Cryogenic 3D printing of damage tolerant hierarchical porous ceramics
International Journal of Extreme Manufacturing
Article 2025 English
Authors
ZZ
Zheng Zhu
DG
Dandan Gao
ZH
Zhuo Huang
Abstract
1 min read
Fabricating damage tolerant porous ceramics with efficient energy absorption and impact-resistant capability has been a challenge because of the brittle nature of ceramics. In nature, mineralized tissues or organisms such as cuttle bones and diatoms have been evolved with hierarchical pores to overcome this difficulty. A bioinspired design of ceramic lattice structure with pores at multiple length-scales, ranging from few nanometers to hundreds of micrometers, is proposed in the present work.
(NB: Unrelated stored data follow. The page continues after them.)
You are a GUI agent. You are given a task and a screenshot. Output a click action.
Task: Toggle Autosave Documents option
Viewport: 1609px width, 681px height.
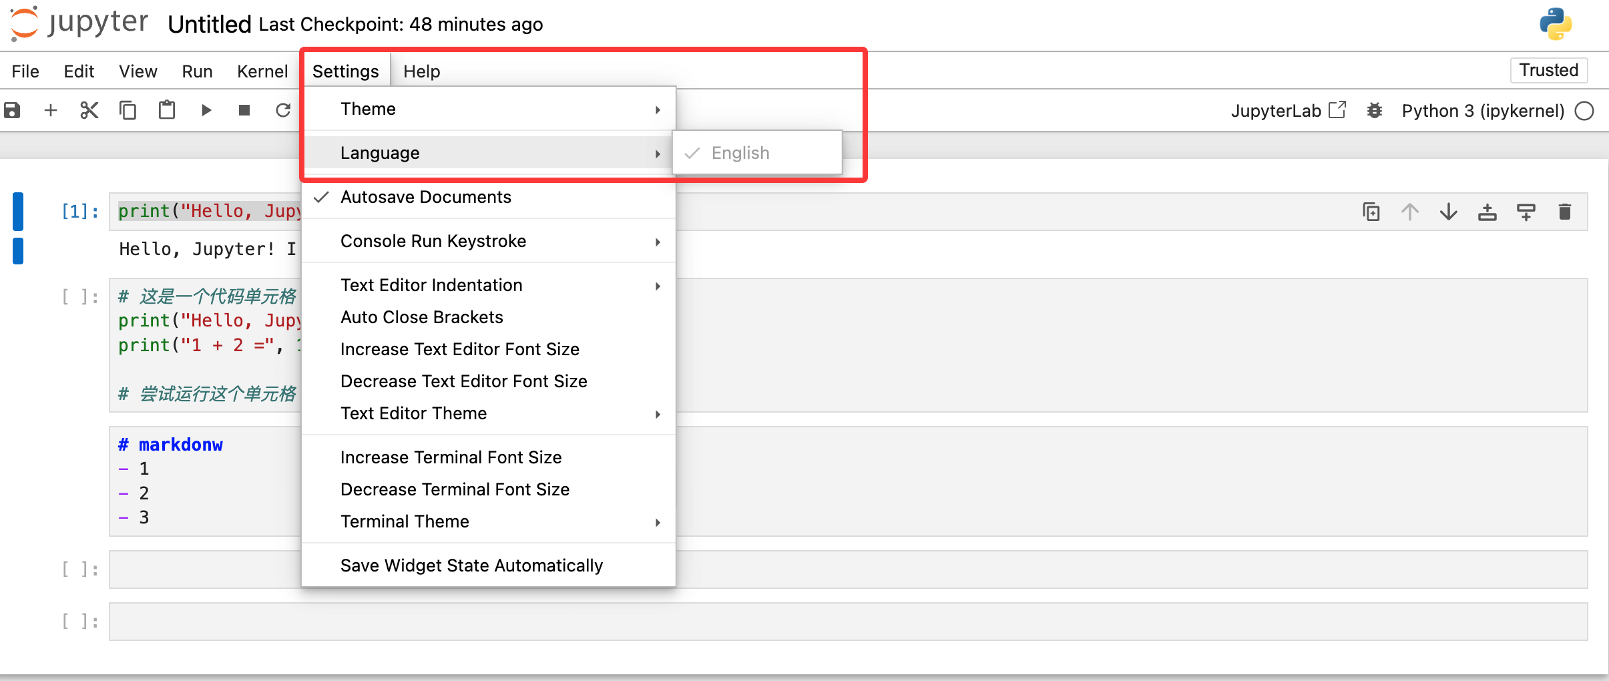point(425,197)
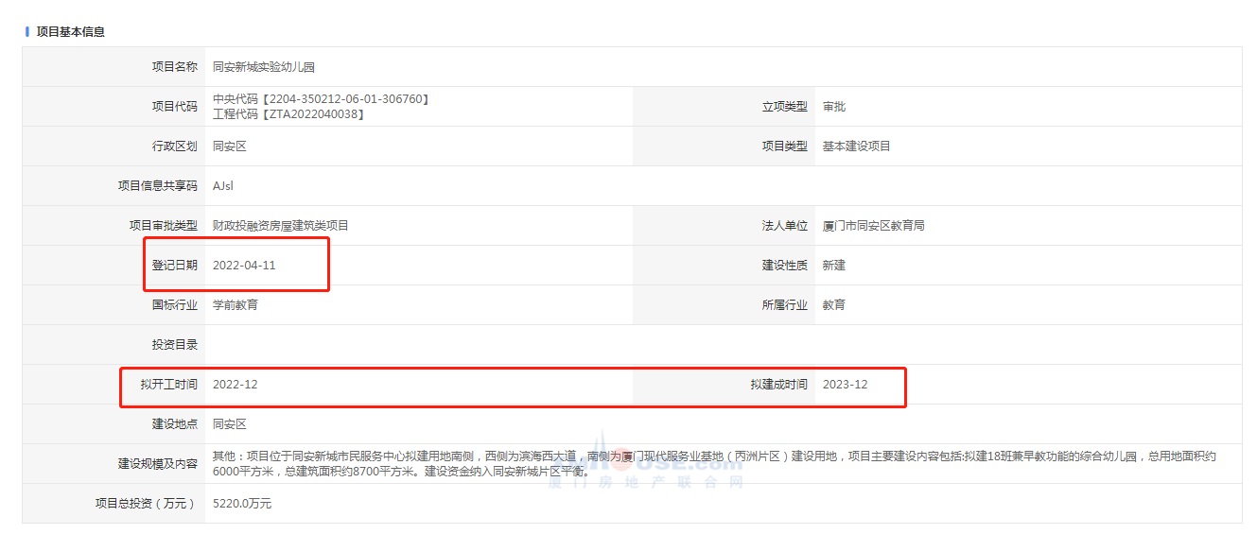The width and height of the screenshot is (1257, 534).
Task: Select the 财政投融资房屋建筑类项目 approval type text
Action: tap(280, 226)
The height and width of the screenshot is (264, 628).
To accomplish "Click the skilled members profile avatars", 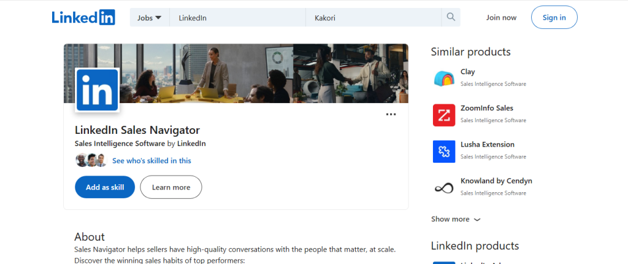I will [91, 160].
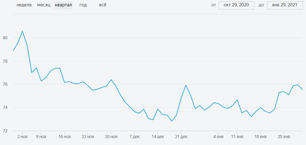Click the 11 янв peak on the line
The height and width of the screenshot is (145, 306).
point(237,100)
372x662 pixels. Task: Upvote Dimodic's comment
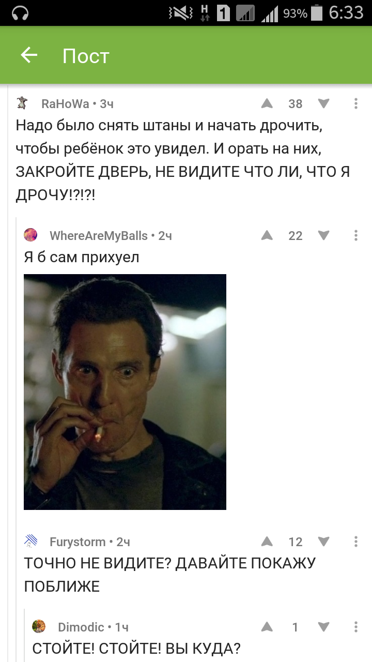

These ceramic lattices with hierarchical porous structures were successfully fabricated via cryogenic 3D printing. The printed ceramic lattices showed an unprecedented long plateau strain (~60%) and a specific energy absorption of ~10 kJ/kg with a porosity of ~90%. The resulting energy absorption capability was comparable with most composites and metals. This was attributed to the delayed destruction of the lattice structure, as well as the gradual collapse of pores at multiple length-scales. Similar trends have also been observed under split Hopkinson pressure bar tests, indicating excellent energy absorption under high strain-rate impacts. The proposed 3D printing technique was also demonstrated to apply to other functional materials, such as silicon carbide, barium titanate, hydroxyapatite and even titanium alloy, and thus opens up new possibilities for fabricating bioinspired hierarchical porous structures.